Daf: But we could only print 500, and we'd be lucky to sell them.
Gruff: It was impossible to keep any momentum. There seems to be a three-album limit on Welsh language bands. After you've played in Tregaron 10 times, you notice that people in Tregaron start getting sick of you.
Daf: I think I decided to leave. I remember seeing Emlyn down the pub and telling him.
Gruff: We were really good friends, so it was really tough.
What are your main memories of playing in Ffa Coffi Pawb?
Daf: It was like a backdrop to our late teens, early 20s - nuts.
Gruff: Really hedonistic... just playing gigs where we didn't really know the songs. It was a really weird time. We were making a bit of money, playing loads of gigs in Wales - but we were still completely isolated from the rest of Britain. Anhrefn used to give us gigs; they had loads of international contacts. They helped us out as much as they could. But our music wasn't really in line with the anarcho-punk circuit. We played gigs in squats in Holland.

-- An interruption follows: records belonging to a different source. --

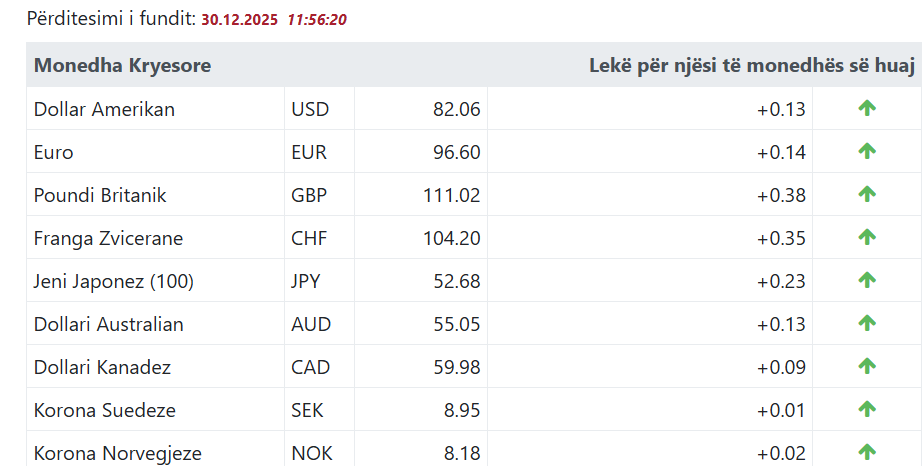The width and height of the screenshot is (923, 466).
Task: Select the Dollar Amerikan currency name
Action: [x=104, y=110]
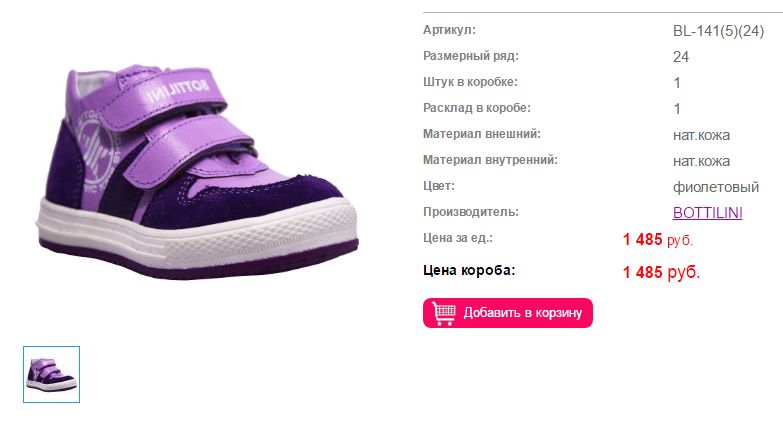Select the box price next to Цена короба
Screen dimensions: 783x434
coord(662,272)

Daf: Dewi [Emlyn, bass player] broke my ankle on the way over. We were really drunk. I was in a wheelchair, and he rammed me into a wall. We played a minority language festival in Friesland, playing to people with dogs on strings.
Gruff: We played gigs for beer.
Daf: They thought we were just going to have a few pints and go, but they had to change the barrel twice. That was a very Ffa Coffi vibe. Lots of alcohol.